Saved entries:
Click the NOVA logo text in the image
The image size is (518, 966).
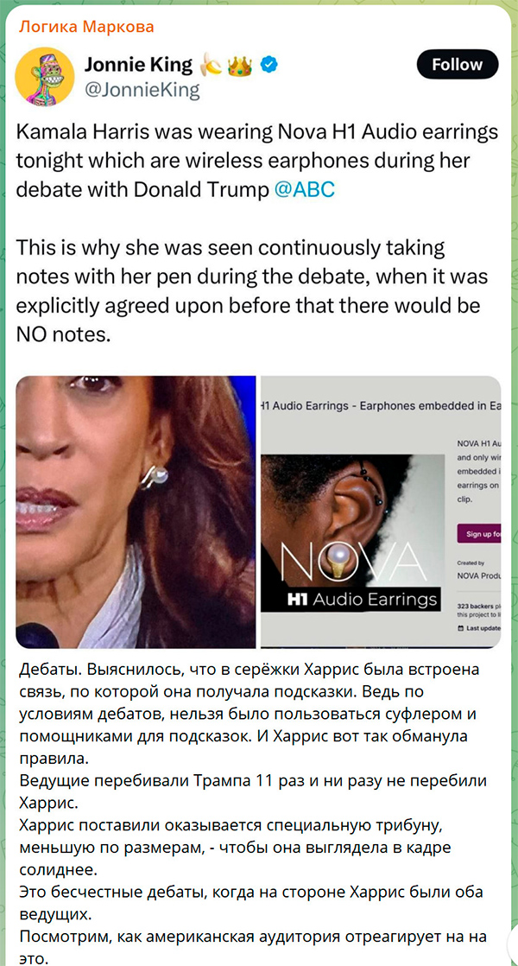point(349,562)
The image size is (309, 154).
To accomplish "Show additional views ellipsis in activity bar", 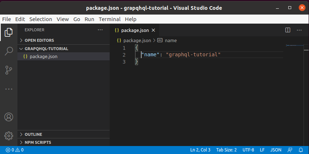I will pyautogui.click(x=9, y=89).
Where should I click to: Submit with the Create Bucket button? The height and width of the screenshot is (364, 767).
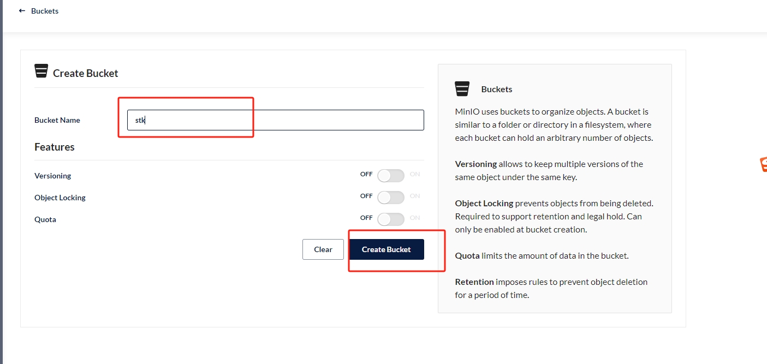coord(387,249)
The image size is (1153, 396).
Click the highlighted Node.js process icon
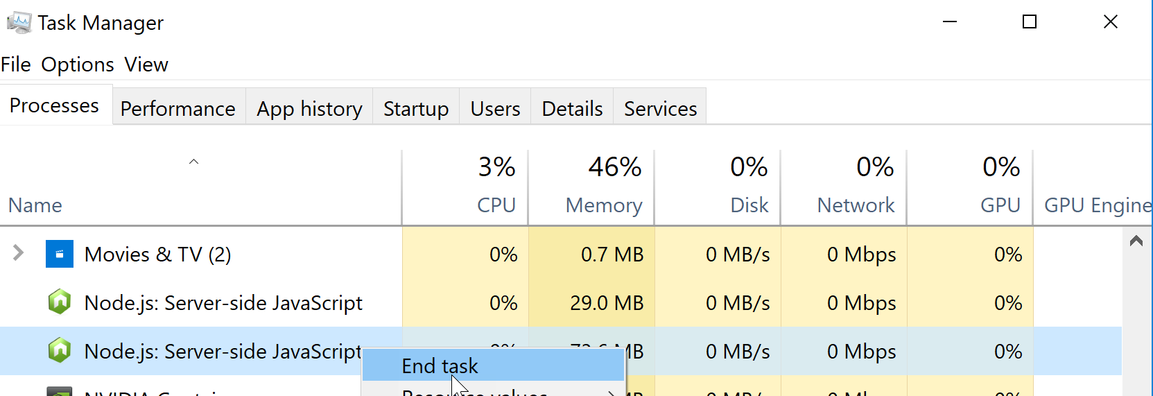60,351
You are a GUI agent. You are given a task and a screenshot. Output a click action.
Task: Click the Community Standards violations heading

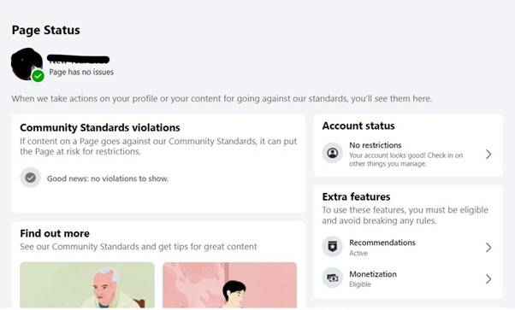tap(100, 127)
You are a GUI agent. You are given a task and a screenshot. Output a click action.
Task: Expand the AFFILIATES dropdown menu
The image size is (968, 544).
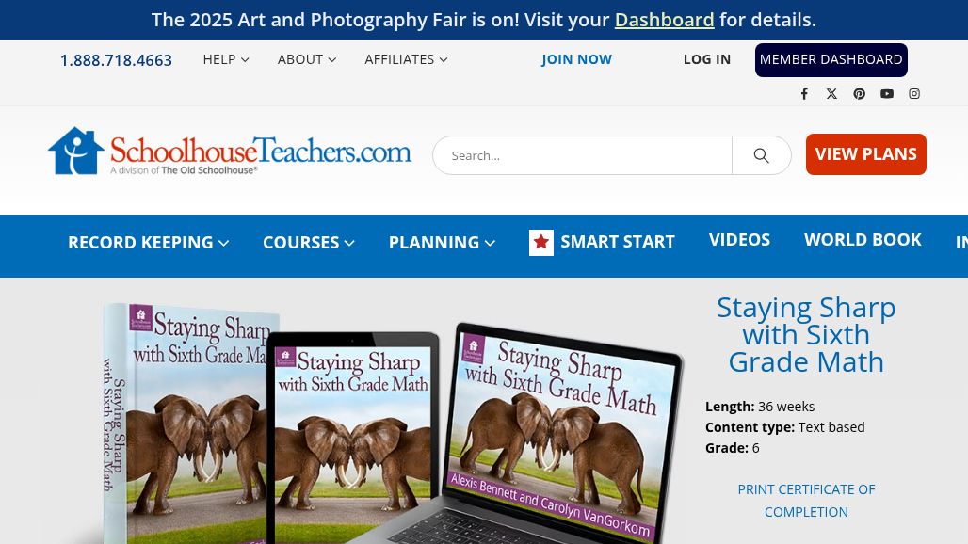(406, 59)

WHAT THE EXERCISE ASKS: Once the line containing "Task: Click the" is found, transcribe it and every line after it to the end of the records, exactly and with no pictures.

ANSWER FOR THE TASK:
Task: Click the Community Standards violations heading

tap(100, 127)
You are a GUI agent. You are given a task and a screenshot. Output a click action.
Task: Expand the AFFILIATES dropdown menu
The image size is (968, 544).
(406, 59)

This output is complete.